The works draw on a smorgasbord of popular and art-historical references: lowbrow pop surrealism, ’60s counterculture cartoons, ’70s stoner artwork, ’80s new wave graphics. Faux finishes, airbrushed shapes, and hand-painted objects share space on each canvas. They also incorporate unconventional media: The Know-It-All (2016–17) is framed by slabs of Himalayan pink salt, while The Kiss (2018) features a grid of white MDF tiles on its surface, and sections of bright, squishy pool noodles act as its frame.
Despite these far-flung references, most of the works update traditional genres of landscape and still life. The Table (2017) depicts a wedge of cheese, radish, tomato, golf balls, and an anthropomorphized vase resting on the titular object, rendered with a detailed wood grain that wraps around the sides of the canvas. The tabletop is flipped up, the space compressed, as in a Cézanne.
The Kiss could be read as a contemporary Vanitas image, and a warning against excessive hedonism. Against a frenetic background of neon shapes and a blue and yellow checkerboard pattern, another personified vase sits surrounded by a beer bottle, oyster, glass of Campari, and an olive skewered by a cocktail sword. A flower sprouting from the vase’s opening extends a bright-red tongue into the lowball glass. A bead of sweat drops down the vase’s face, as a trickle of blood flows from its nose—as if overloaded by the visually garish environment surrounding it.
The central figure in many of these works is the Teleflora vase. Once used to send flowers to loved ones through floral wire services, they are now relegated to thrift store shelves. Seen in this way, the Teleflora vases take on the role of the song’s protagonist, solitary figures in search of redemption.

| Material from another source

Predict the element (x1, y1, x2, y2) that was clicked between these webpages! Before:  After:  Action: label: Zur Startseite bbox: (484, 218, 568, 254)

The works without vases feature insects, and could be considered portraits as they are lacking in any real accompanying objects or landscape elements. In The Night Ant (2017), several airbrushed, geometric forms make-up a large ant, with a detailed human face with delightful eyebrows, each hair a unique brushstroke. Smooth spheres and columns make up the legs, like branches of Peter Halley’s abstract circuitry. The Seraph (2017) is the most clearly religiously-referential of the paintings, depicting an angelic being with stained-glass style wings. It lacks the grace and beauty we have come to associate with angels however, instead being a somewhat comic and grotesque figure: a butterfly with six gloved hands, green skin, and a second set of eyes that erupt on stalks from its forehead. In Sanders’ cosmology, even heavenly creatures are solitary, strange, and a little bit sad.
After viewing the paintings in the main gallery, the upstairs space features several small drawings, studies which offer scant perspective, instead illustrating how little the works change from sketch to painting. Perhaps it is the art historian in me, but I ended up wanting to see more development between the two bodies of work, some fleshing out and refining of the stream-of-consciousness ideas sketched out in a church pew.
Viewing Sanders’ paintings is gratifying, even if not instantly so. It takes some time to ingratiate oneself with his distinctive stylistic and narrative constructions. Even then, many of his references remain obscure, like arcane illuminations in a medieval manuscript. Sanders’ heterogeneous mix of style, techniques, and materials could be said to aggressively flirt with bad taste—even if it is a bad taste that is particularly on trend at the moment. What keeps these works from simply being throwback pastiches, however, is the curious cast of characters that are at once relatable and quite alien. Although born of Sanders’ personal, spiritual experience, they offer viewers myriad paths through the fantastical garden he has created.